Passion is often talked about a lot in the development community. You will often see posts in the fashion of "You have to be passionate about coding if you want to do X or Y" or "If you don't show passion for coding, you can't get X or Y" or maybe the more burning "If we don't see your passion for coding, we just can't hire you." That's okay. That's probably not the company I want to work for anyway. Passion is always the burning topic and what seems to be the highlight and top deciding point for an interviewer with a candidate.
But...what is passion, and what particular type of passion is necessary to be deemed worthy of working as a software developer? Let's talk about that.

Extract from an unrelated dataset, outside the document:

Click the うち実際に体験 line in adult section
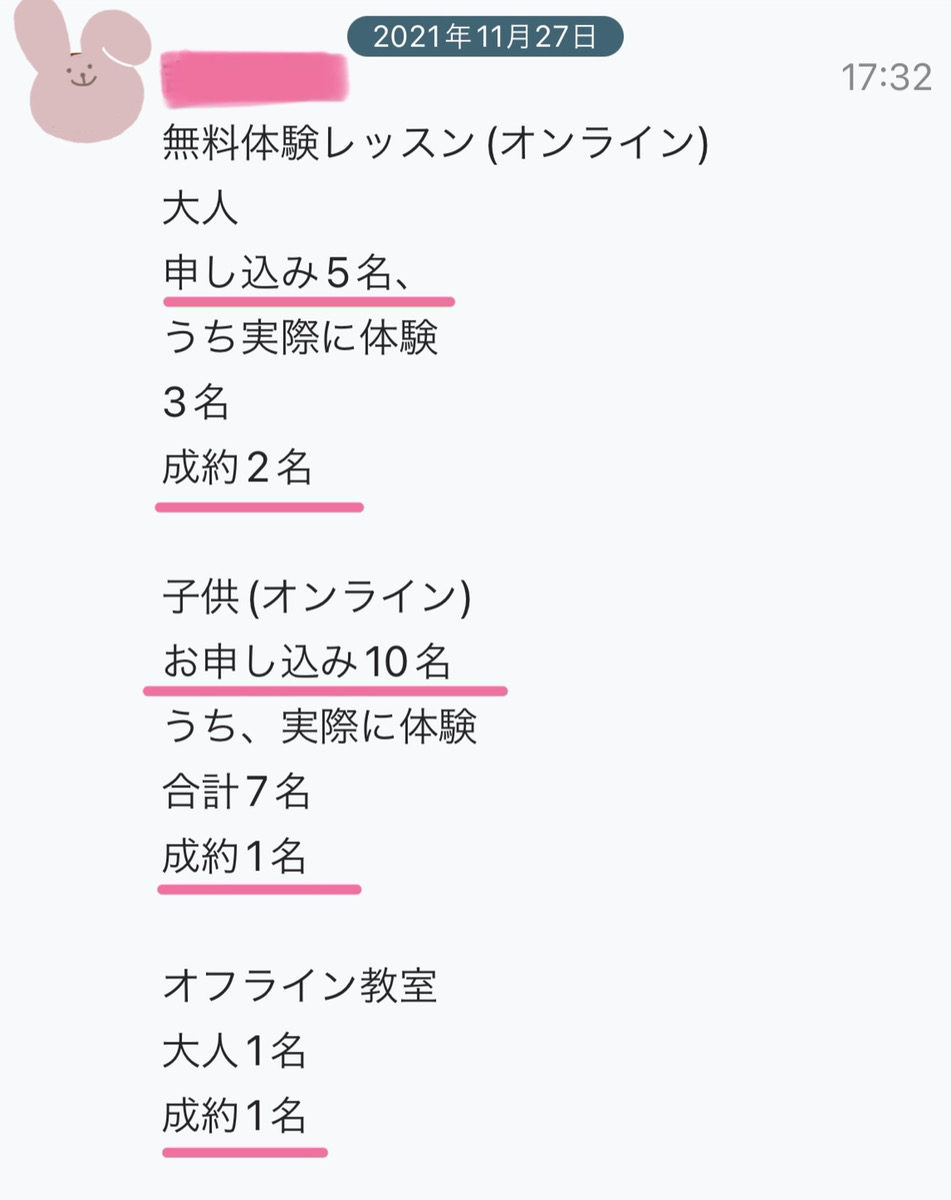Image resolution: width=951 pixels, height=1200 pixels. [300, 338]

Passion, which has quite a handful of definitions, in this particular situation simply means
an intense desire or enthusiasm for something.

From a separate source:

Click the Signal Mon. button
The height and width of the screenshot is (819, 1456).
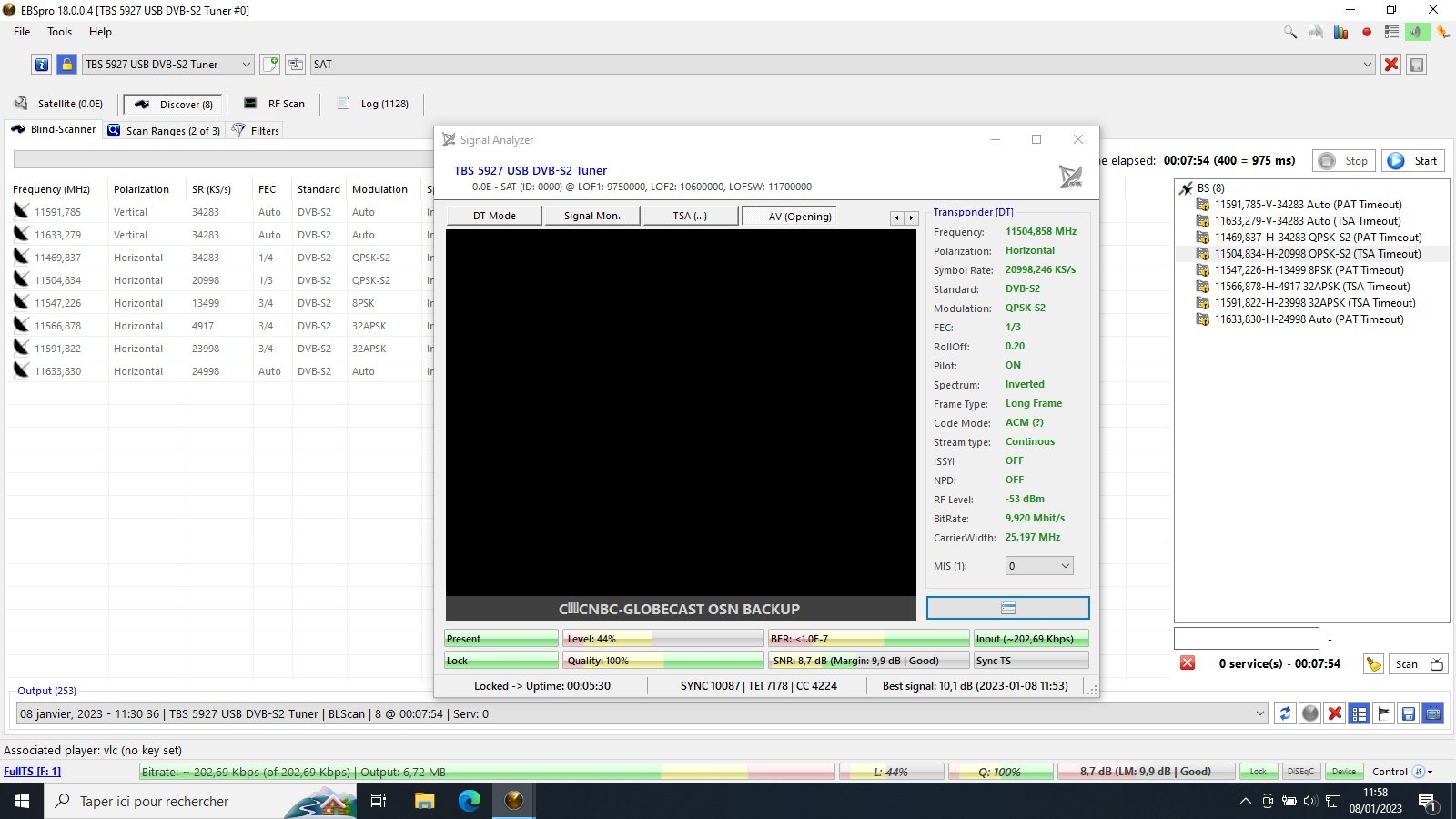592,216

When I think of this definition of passion, there are a few things that cross my mind in particular(and in no set order):
- Art, be it drawing, painting, writing, music, etc. The creation of things that bring people joy.
- Helping others grow and succeed, and in that same matter, helping businesses grow and succeed.
- Education. Learning as much as possible about any topic of interest, be it in technology, science, math, literature, music, health and more. Continued education and self-study.
- Exploration. The excitement of exploring unknown areas, places you've never seen, mountains you've never climbed, oceans you've never swam. Or maybe..a career field you've never entered. Exploring things unknown to you, which I suppose could very well fall in line with Education.
I guess the next question would be...why? It's an interesting question I toss around myself often. Why am I not passionate about development the way others are? Why do I feel unsuccessful or under-performing in comparison to my peers? Why continue to chase something I'm not directly passionate about?
I like the challenge. Before diving in to this world, I was always chasing to reach the highest I could at any one company. When I finally hit that plateau, and it was at least mostly obvious there was no other position to advance to, or they wouldn't allow me to for whatever reason, I moved on. My final straw was in moving from a simple delivery driver for a store to assistant manager within less than 6 months time. It was fun, exciting, and....not challenging. At all. I learned more about management, training others (which I had done for years in previous fields in mental health and special needs), operations and so on. It was a nice insight. But it wasn't challenging. Once I found the patterns, I was able to streamline daily processes, which cut down times and improved sales at that store, which was great. Unfortunately, it was also quite obvious they weren't going to let me move up to store manager or area manager or anything higher than what I was, no matter what I did. That's okay though. I got bored of having nothing new to learn, and no ladder to keep climbing, so I turned in my 2 weeks notice and dived in to software development.
But Travis, if you aren't passionate about it, why did you choose it?
Because of the new experience, the endless need for self-education, the large room for growth, and let's face it...this is what the world is slowly transforming in to. It also offers new insight on ways to better optimize businesses. It allowed me to optimize the performance of a small team on a Congressional Campaign, which cut down their working hours while increasing volunteer sign up and voter turn out during one of the most important election times in the US. It's allowed me to poke through and see the flaws and how they can be corrected at the company I currently work at as a mere "Tier 1 Tech Support Specialist." I've been in the process of rebuilding a handful of sites for this company while also rebuilding their messy knowledge-base, offering ideas on how to optimize and simplify the basic troubleshooting steps for most common issues with their Point-of-Sales system. I've been able to dive in to their (lack) of cyber security within their own company.
How far will it take me here in how fast of a time frame? I've made it clear to them I'm not staying here as a tech support. I hate talking on phones. I've been tech support my entire life for my family, friends, colleagues and co-workers. It's not challenging once you've learned the patterns. If we can't move in my time frame, that's okay. They aren't ready for it, so I will move on. In the mean time, I'm still actively seeking my first true software developer position. It's taking me some time, but I've come to accept that and in the mean time, keep improving myself for when the time comes the right company picks me.
So what does the future hold? Who knows. I know that I want to spend at least 3 or so years in software development. I know that there are a handful of various businesses I would like to launch of my own. It's fun helping improve other businesses, but it would be even more so to see my own "babies" grow. I know that I need to write more, particularly through my own coding processes for companies to easier see the way I think and plan and process and create. So this is my first step.
What about you? What are you passionate about? Is it software development? If so, what in particular? Is it something else? If so, what is it? I fully believe there are more like me, that aren't particularly passionate about development, but are passionate about tech, education and so on that wouldn't let their code or their company suffer because of it. I think that's the part that irks me the most. "You aren't passionate about coding, so you probably write sloppy code or don't know how." Well, I am new to it, so yeah, I'm learning. I will learn to optimize my own code, make it more readable, write tests and so on as time goes by. But I also like to make time to pursue my own true passions, of which coding can very well benefit me, so it's quite important I learn how to write better code and keep up with new tech to some extent.